Chrysanthemum Pests and Diseases
- Chrysanthemums are commonly problem-free unless the soil or weather is wet. Rainy weather can spoil blooms.
- Aphids, mealybugs, whitefliess, leaf miners, and spider mites may attack chrysanthemums. Spray with insecticidal soap.
- Chrysanthemums can develop rust, leaf spot, root and stem rot, powdery mildew, botrytis blight, and wilt.
- Chrysanthemum seeds germinate in 8 to 20 days at 68°F (20°C).
- Divide established chrysanthemums in spring when new growth begins. Dig up crowded clumps and gently separate the stems with roots attached. Replant them immediately; plants will reflower in the same year.
- Tip cuttings take in spring root quickly and may bloom the same season.
- There are hundreds of cultivars of chrysanthemums.
- Chrysanthemum x morifolium, the florist’s chrysanthemum, was formerly known as Dendranthema x grandiflorum and is sometimes labeled Chrysanthemum x grandiflorum. This is the garden mum or hardy fall mum, also simply called mum. It varies in hight from 12 to 24 inches when sold as a houseplant
Species and other Chrysanthemums
- Chrysanthemum arcticum, artic daisy. Extremely cold tolerant to -50°F (-46°C); does not thrive in heat; single, yellow-centered white daisies; flowers turn pinkish with age.
- C. carinatum, tricolor chrysanthemum or painted daisy, formerly C. tricolor, is cool-weather annual with fernlike leaves; it bears 1- to 2-inch pale yellow flower with golden eyes.
- C. coronarium, crown daisy, garland chrysanthemum, cool-weather annual bears yellow singe or double flowers to 2 inches (5cm) across
- C. coccineum, now Tanacetum coccineum, commonly called painted daisy or pyrethrum; hardy to -30°F (-34°C); long-stemmed daisies come pink shades, re and white; bushy plant..
- C. frutescens, now Argyranthemum frutescens, commonly called Marguerite daisy.
- C. leucanthemum, now Leucanthemum vulgare, commonly called oxeye daisy.
- C. maximum, now Leucanthemum x superbum, commonly called Shasta daisy.
- C. morifolium, this is the familiar florists’ chrysanthemum known as “mums”; reds, golds, orange, bronzes; hardy to -10°F (-23°C); autum bloomer; many flower forms such as basic daisy to pompon to shaggy to quilled; some are low growing, some taller.
- C. multicaule, mini-marguerites.

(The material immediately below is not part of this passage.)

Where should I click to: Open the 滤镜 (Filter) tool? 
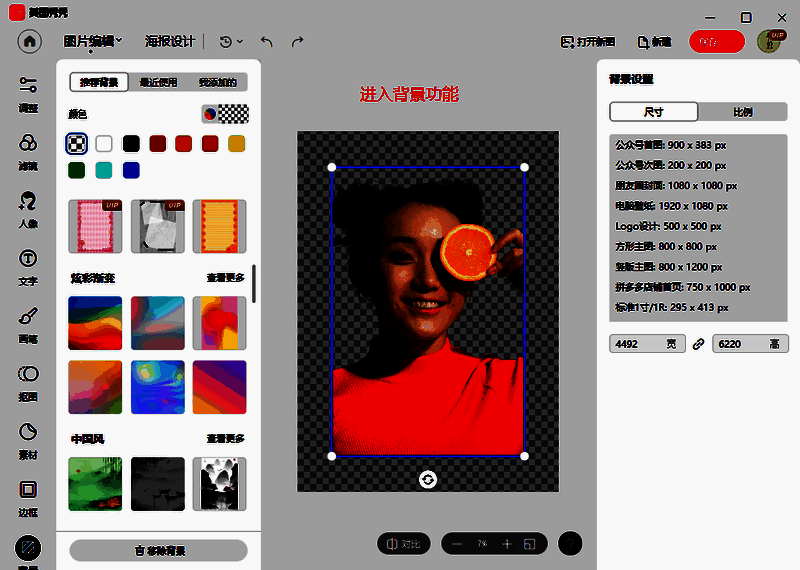tap(28, 150)
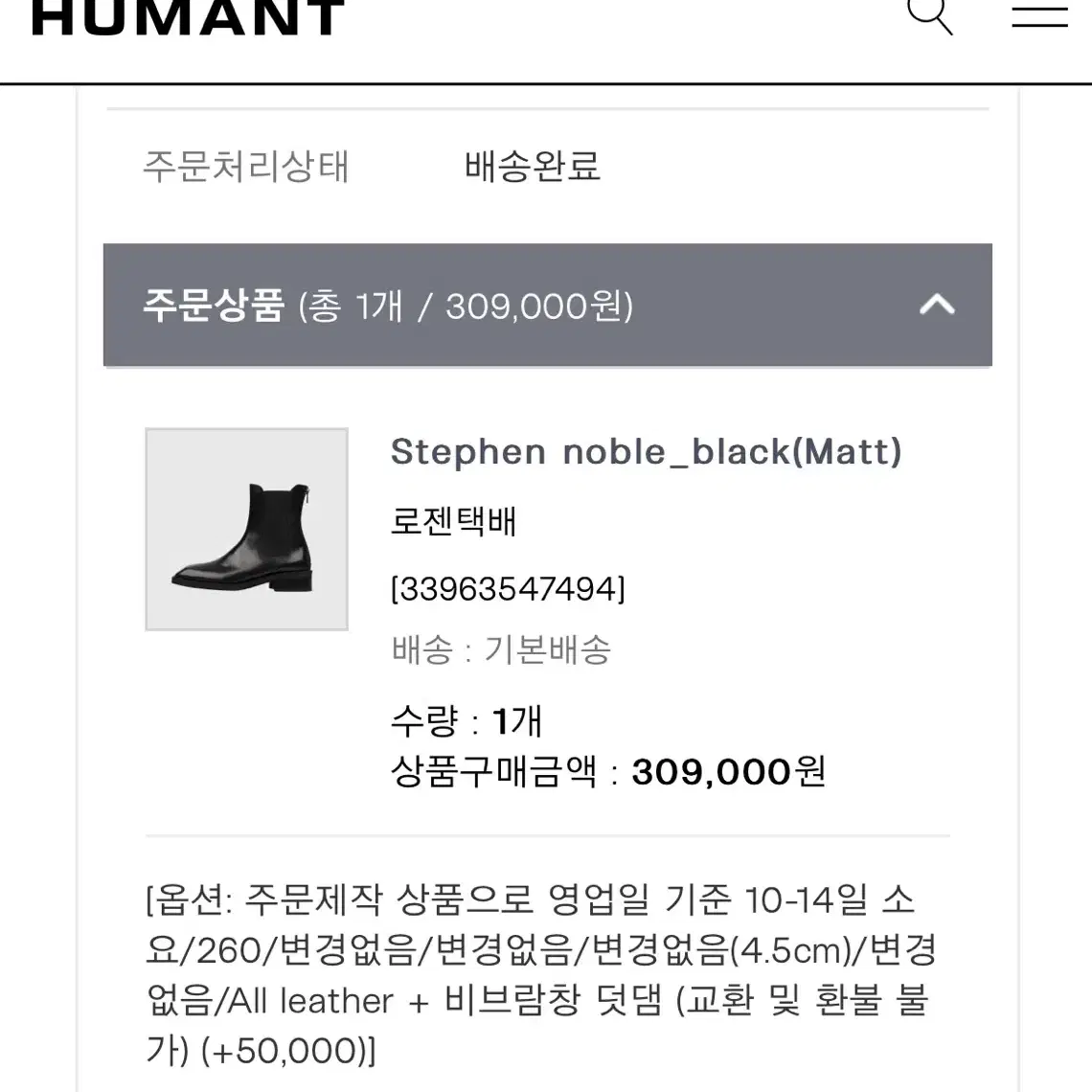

Small well-branced annuas grow to 12 inches tall.
- C. nipponicum, now Nipponanthemum nipponicum, commonly called Nippon daisy.
- C. pacificum, now Ajania pacifica, commonly called gold and silver chrysanthemum; low growing to 12 inches tall; hardy to -20°F (-29°C).
- C. paludosum, now Leucanthemum paludosum, commonly called creeping daisy or miniature marguerite.
- C. parthenium, now Tanacetum parthenium, commonly called feverfew; feathery bright green leaves; large clusters of sing white daisies less than an incha across.
- C. ptarmiciflorum, sliver lace (one of several plants known as dusty miller). Grow to 8 inches tall with finely cut foliage.
- C. x superbum, now Leucanthemum x superbum, commonly called Shasta daisy; summer-flowering perennial; hardy to -20°F (-29°C); several cultivars; 3- to 4- inch flowers with big yellow centers.
- C. weyrichii, now Dendranthema weyrichii; rhizome spreading plant; single daisies to 2 inches across.